No seu discurso de “entrada”, na última Conferência Anual do Sector Privado (CASP 2025), Chapo disse que aquele que tentasse desafiar o Estado ia receber uma resposta à medida da provocação. Ontem, procedendo à abertura da XXI edição da CASP (2026), reiterou que continua comprometido em combater os raptos pela segurança e por uma melhoria do ambiente de negócios em Moçambique.

“Queremos reiterar, neste momento, mais uma vez, que esta continua a ser a nossa convicção, porque nós queremos um Moçambique livre de raptos, um Moçambique livre de crimes, um Moçambique em paz e segurança, de forma que o nosso sector privado possa fazer negócios num ambiente de paz e segurança. E este compromisso continua”, afirmou Chapo.

Perante empresários, investidores, parceiros de desenvolvimento, representantes da academia e da sociedade civil, o governante apresentou a visão de uma economia mais diversificada, defendendo investimentos em sectores como agricultura, indústria, turismo, economia azul, logística, digitalização e infra-estruturas, para reduzir a dependência da exploração de recursos naturais.

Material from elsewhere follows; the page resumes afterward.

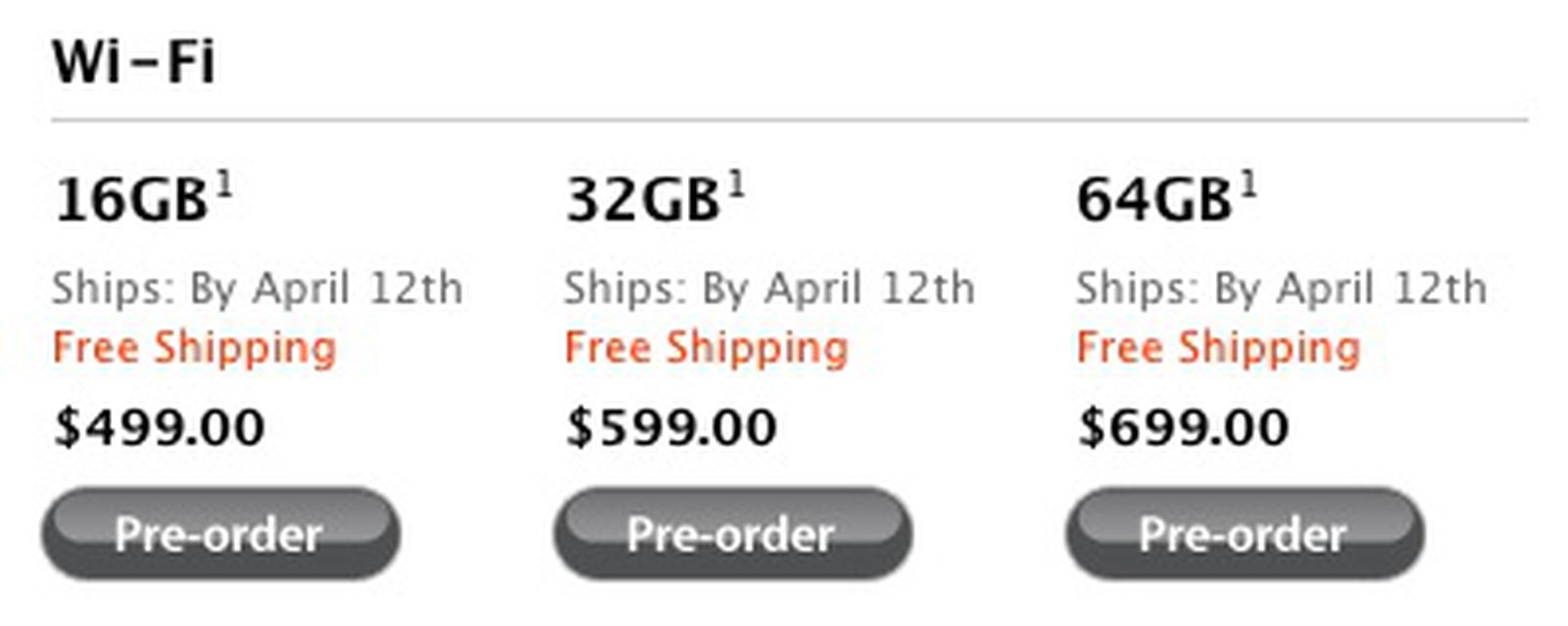The image size is (1568, 626).
Task: Click the 32GB ships by April 12th text
Action: (x=769, y=289)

Ademais, afirmou que o país deve transformar internamente os seus recursos, criando cadeias de valor capazes de gerar mais emprego e rendimento para os moçambicanos. Sublinhou ainda que a competitividade depende da qualidade das políticas públicas, da previsibilidade jurídica, da estabilidade macroeconómica e da eficiência das instituições.

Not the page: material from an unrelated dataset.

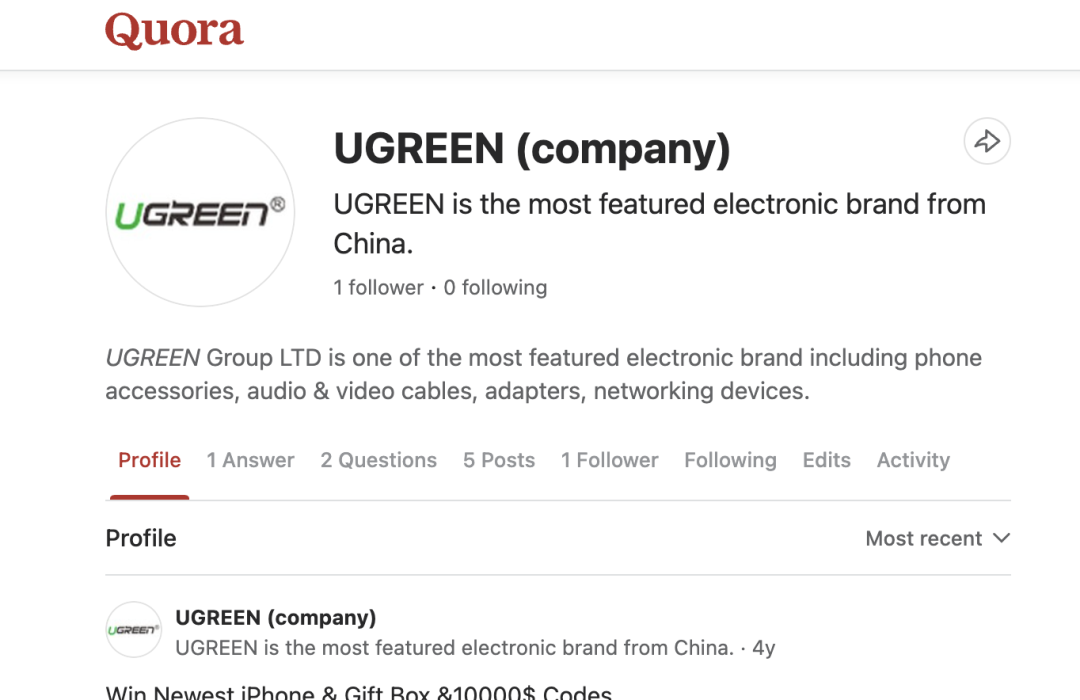View the 1 Follower tab
Viewport: 1080px width, 700px height.
610,460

Neste contexto, apelou à clara separação entre as funções do Estado e do sector privado. Segundo Chapo, aquele que vai para o sector público tem que ter consciência que a sua tarefa é servir o povo moçambicano e aquele que está no sector privado tem que saber que a sua tarefa é transformar, produzir e competir.

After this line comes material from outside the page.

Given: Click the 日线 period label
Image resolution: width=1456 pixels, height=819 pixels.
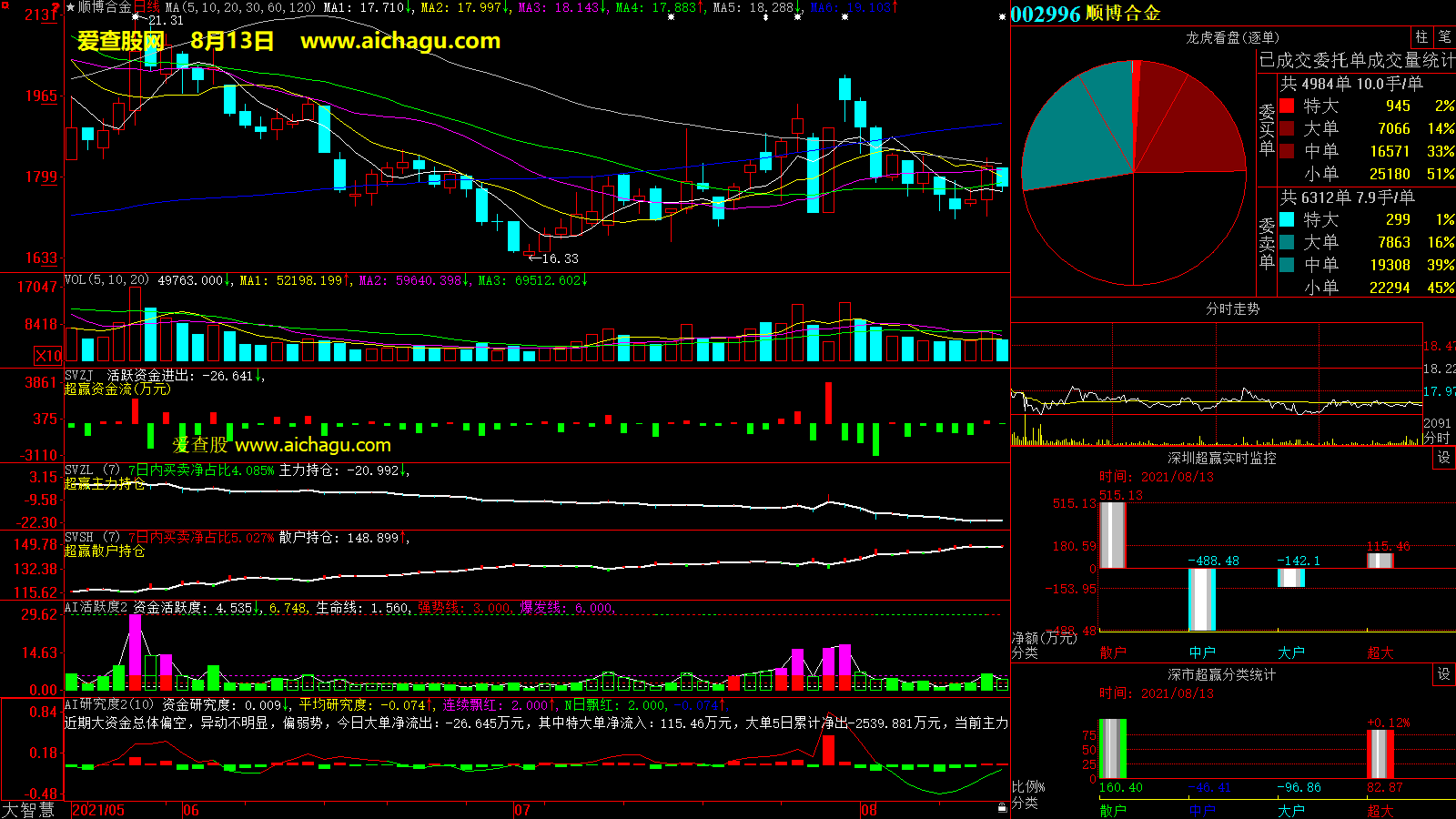Looking at the screenshot, I should (x=147, y=7).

“Não podemos ter pessoas que estão no sector privado e estão no sector público ao mesmo tempo. Ou alguém que está no sector público e está no sector privado ao mesmo tempo. Não podemos ter árbitros que são jogadores”, disse o Chefe de Estado.

Dirigindo-se ao empresariado, Chapo garantiu que o Governo continuará a ser parceiro do sector privado, esperando, em contrapartida, investimentos de longo prazo, valorização do conteúdo local, aposta na formação dos trabalhadores e maior inovação. Manifestou ainda confiança na capacidade dos empresários moçambicanos para transformar desafios em oportunidades e consolidar empresas mais competitivas. Por fim, lembrou o facto de Moçambique contar actualmente com cerca de 50 mil milhões de USD em investimentos na Bacia do Rovuma, envolvendo os projectos Coral Sul, Coral Norte, TotalEnergies e Exxon.

Contudo, alertou que esses investimentos, por si só, não transformarão o país, defendendo que os recursos provenientes da indústria extractiva devem financiar a diversificação económica.